Patterns of transcriptomic aging in the hippocampus of rhesus macaques highlight midlife transitions.

Abstract

Patterns of brain aging are generally conserved among primates; however, there is marked variation in the observed rate among individuals, species, and brain regions. The hippocampus is a region particularly susceptible to the aging process. To better understand how the hippocampus changes over the lifespan, we measured gene expression in 96 banked hippocampus samples from adult male and female rhesus macaques aged 3-35 years old. Importantly, our dataset included representation across adulthood allowing us to characterize age-related patterns in gene expression during midlife, a period often underrepresented in studies of aging.

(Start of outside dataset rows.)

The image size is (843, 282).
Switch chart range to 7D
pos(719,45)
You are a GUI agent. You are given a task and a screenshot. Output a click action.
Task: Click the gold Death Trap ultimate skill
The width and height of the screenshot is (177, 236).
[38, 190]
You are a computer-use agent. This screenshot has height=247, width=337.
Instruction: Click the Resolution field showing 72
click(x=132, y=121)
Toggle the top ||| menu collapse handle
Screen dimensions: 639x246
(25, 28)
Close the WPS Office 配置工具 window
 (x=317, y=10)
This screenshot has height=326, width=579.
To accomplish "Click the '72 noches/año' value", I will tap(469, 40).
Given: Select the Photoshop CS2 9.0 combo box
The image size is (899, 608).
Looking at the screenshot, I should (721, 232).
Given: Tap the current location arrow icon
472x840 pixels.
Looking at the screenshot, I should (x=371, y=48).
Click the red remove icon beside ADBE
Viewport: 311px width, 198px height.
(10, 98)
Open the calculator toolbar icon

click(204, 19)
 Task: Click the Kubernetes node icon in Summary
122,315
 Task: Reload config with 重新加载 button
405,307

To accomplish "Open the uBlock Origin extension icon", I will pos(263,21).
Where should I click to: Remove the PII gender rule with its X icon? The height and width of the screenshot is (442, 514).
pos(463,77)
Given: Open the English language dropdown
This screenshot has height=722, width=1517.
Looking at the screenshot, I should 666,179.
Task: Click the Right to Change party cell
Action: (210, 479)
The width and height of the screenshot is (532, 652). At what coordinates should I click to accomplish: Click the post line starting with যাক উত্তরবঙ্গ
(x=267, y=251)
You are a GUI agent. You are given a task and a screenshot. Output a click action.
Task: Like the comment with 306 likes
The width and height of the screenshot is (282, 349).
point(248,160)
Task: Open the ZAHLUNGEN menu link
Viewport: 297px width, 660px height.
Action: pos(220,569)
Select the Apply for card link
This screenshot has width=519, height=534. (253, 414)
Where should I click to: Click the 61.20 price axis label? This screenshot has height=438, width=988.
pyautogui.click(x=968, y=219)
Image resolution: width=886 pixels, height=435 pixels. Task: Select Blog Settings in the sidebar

We used autoregressive integrated moving average models to examine age-associated changes in gene expression to identify 2679 differentially expressed genes (FDR < 0.05) that fit four broad patterns of expression: linearly upregulated or downregulated across age, and two clusters with nonlinear patterns. Importantly, the nonlinear clusters highlight transitions in expression trajectories centered around ~ 10 years of age (~ 30 years of age in humans) indicating an important period that may have a critical impact on hippocampal aging. Changes in gene expression variance across age found that genes in individuals > 20 years of age (> 50 years of age in humans) have greater variance in expression than individuals aged 10-20 years (FDR < 0.05). Collectively, our results highlight molecular changes occurring during midlife which may shape brain aging in longer lived primates and may offer insight into increased susceptibility to neurodegenerative disease in humans.